The Carducci String Quartet stand in a row whilst enjoying well-deserved applause

The Carducci Quartet made a welcome return to Shrewsbury on Friday with a thrilling programme of musical and intellectual power. But not just this. Operatic Mozart, searing minimalism of Glass and a scintillating rendition of one of Shostakovich’s war quartets gave this fantastic foursome much to revel in – and the packed-out Maidment auditorium much to enjoy.

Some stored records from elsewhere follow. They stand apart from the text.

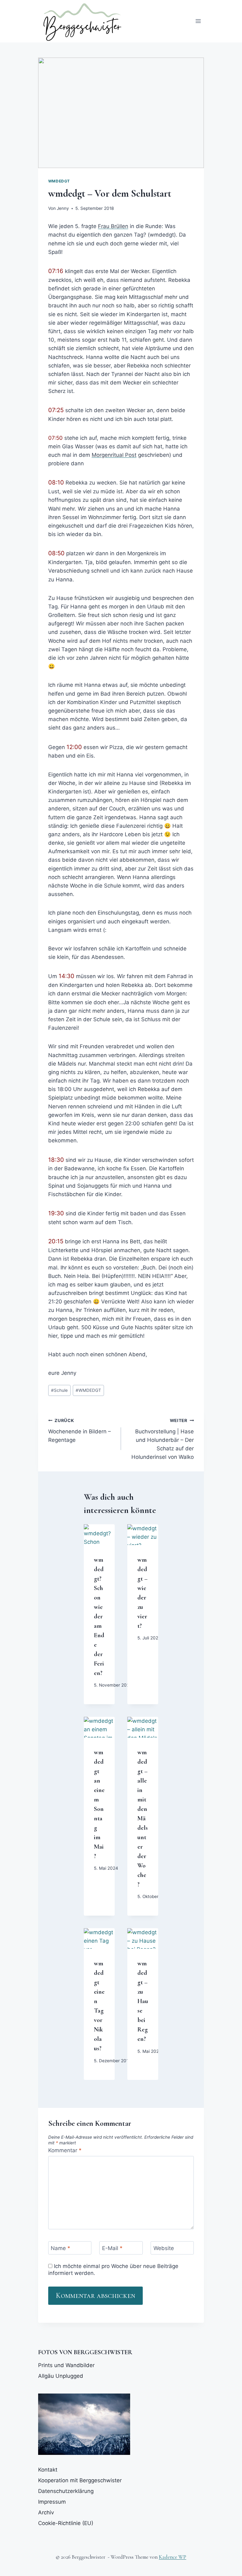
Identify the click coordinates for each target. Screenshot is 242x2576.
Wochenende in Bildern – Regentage (79, 1430)
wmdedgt (59, 181)
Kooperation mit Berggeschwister (80, 2480)
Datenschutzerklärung (66, 2491)
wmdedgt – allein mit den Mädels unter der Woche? (142, 1818)
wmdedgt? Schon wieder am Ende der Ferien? (99, 1616)
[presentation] (99, 1534)
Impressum (52, 2502)
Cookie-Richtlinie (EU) (65, 2523)
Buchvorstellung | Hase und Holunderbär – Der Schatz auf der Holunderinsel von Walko (162, 1439)
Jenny (63, 208)
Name (60, 2248)
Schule (59, 1390)
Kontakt (47, 2470)
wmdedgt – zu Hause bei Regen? (142, 2001)
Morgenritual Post (114, 455)
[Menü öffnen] (198, 21)
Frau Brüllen (113, 226)
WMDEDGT (88, 1390)
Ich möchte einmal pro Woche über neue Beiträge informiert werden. (113, 2269)
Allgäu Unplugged (60, 2376)
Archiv (46, 2512)
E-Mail (112, 2248)
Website (163, 2248)
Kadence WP (172, 2557)
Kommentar (65, 2150)
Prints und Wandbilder (66, 2365)
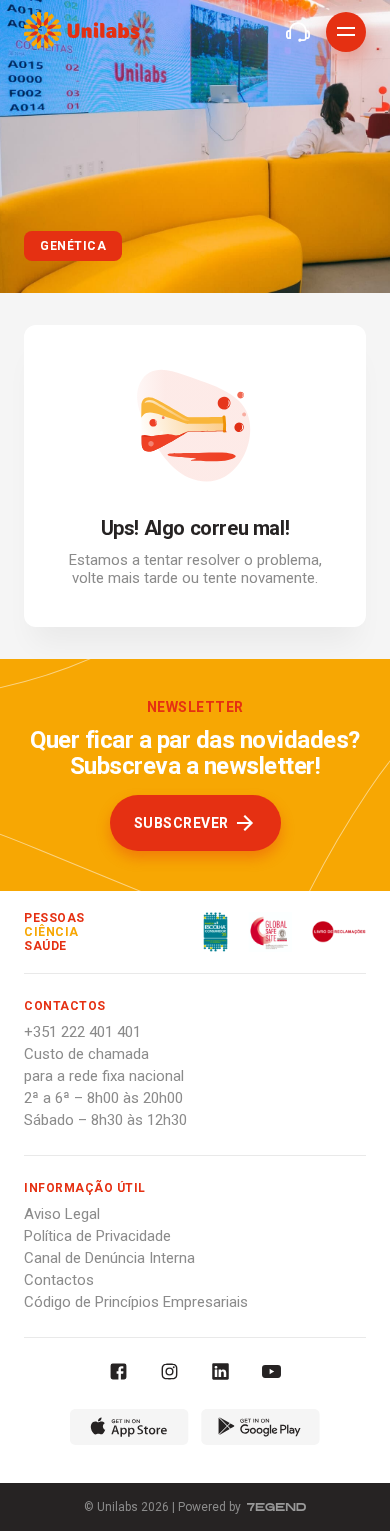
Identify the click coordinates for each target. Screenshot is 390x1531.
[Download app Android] (260, 1430)
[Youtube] (271, 1373)
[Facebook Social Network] (118, 1373)
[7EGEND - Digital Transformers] (276, 1507)
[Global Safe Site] (260, 932)
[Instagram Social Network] (169, 1373)
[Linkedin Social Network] (220, 1373)
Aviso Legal (62, 1214)
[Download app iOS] (129, 1430)
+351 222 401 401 (82, 1032)
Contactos (59, 1280)
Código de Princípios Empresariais (136, 1302)
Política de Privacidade (97, 1236)
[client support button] (298, 32)
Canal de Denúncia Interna (109, 1258)
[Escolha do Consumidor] (215, 932)
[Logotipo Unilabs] (82, 33)
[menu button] (346, 32)
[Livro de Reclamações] (329, 932)
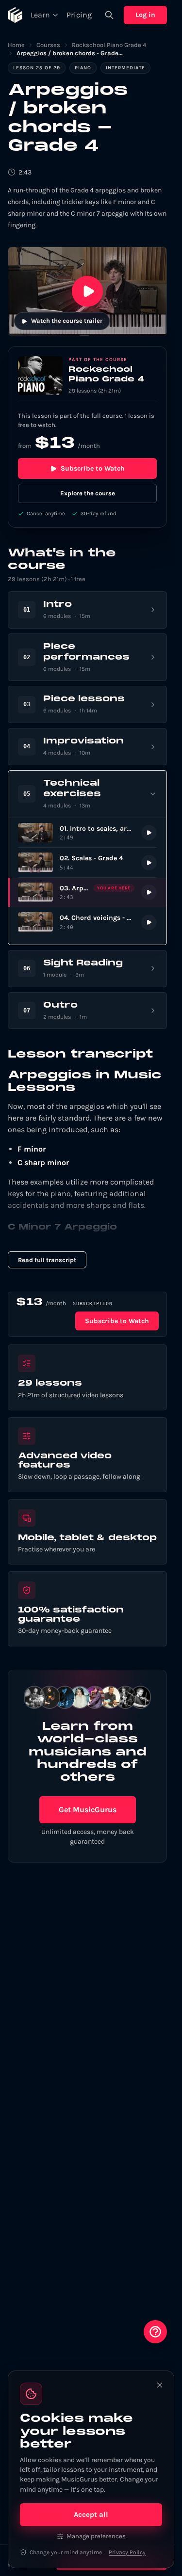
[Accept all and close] (159, 2385)
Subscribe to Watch (93, 468)
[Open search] (109, 15)
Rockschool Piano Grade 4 (109, 45)
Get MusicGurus (87, 1809)
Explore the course (87, 493)
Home (16, 45)
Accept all (91, 2514)
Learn (40, 14)
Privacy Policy (127, 2552)
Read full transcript (47, 1260)
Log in (145, 15)
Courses (48, 45)
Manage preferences (96, 2536)
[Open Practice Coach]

The opening Mozart quartet – no.19 in C K465 – began with the deliberative harmonic musings in its opening measures that provide its nickname the ‘Dissonance’, so shockingly avant garde in its time, here played with graceful control to more battered and more easily delighted 21st century ears. Once these clouds momentarily gathered they then almost as quickly dispersed and the Carducci deployed a wonderful sense of light and shade into the following two movements – spritely upper strings, plaintive lower, the sum of the parts brought into spectacular balance, particularly as they leaned as one into the delicious jamminess of the Andante Cantabile slow movement. The gloriously spiky Minuet and Trio embraced proto-Gothic spookiness with a big helping of fun, before we entered the magnificent ice palace that forms the final movement, rococo flourishes disappearing into rivulets of gleaming scalic virtuosity streaming down its sides from all four directions.

Philp Glass writes phenomenally well for strings – his violin concerto has long been a huge favourite, its loops played on loop. In fact, this Mishima quartet is on my Spotify playlist too, so I’m glad to be of service in helping the Carducci’s Naxos recording hit 21million plays. But attending to this live performance of its swellings and eddyings and pairings was quite something else. The articulation and dynamic control electrifying, the listening and musicianship, as layers unpeel and rhythmic currents cross, utterly mesmeric. True mastery here, and intensity worth the ticket price alone.

The second half was entirely given over to Shostakovich’s string quartet in A major, written in just 19 days in 1944. Violinist Matthew Denton introduced the piece as the giant of Russian modernism’s opportunity to march the quartet into the frontline – and there was plenty of muscular energy to their conception, from the angular rhythmic disposition of the first movement to the klezmer-inspired recitative slow movement, the violin melody soaring then settling, like a fly in the slow-setting amber of the harmonies of the lower strings. Its finale, a set of theme of variations, took no prisoners in its rumbunctious sense of attack. Monstrous shapes leered in a spectral hall of mirrors as the folk theme passed from instrument to instrument under increasingly feverish and agitated treatment. The final blaze of the triumphal, final hymn was fitting testament to the confluence of commitment, artistry and emotion that makes the live music-making of this phenomenal quartet so moving.

Plus, even better, they’re coming back – on May 8 in St Alkmund’s Church, by far the best venue for live classical music in Shrewsbury, and again thanks to the tremendous work of the Shropshire Music Trust.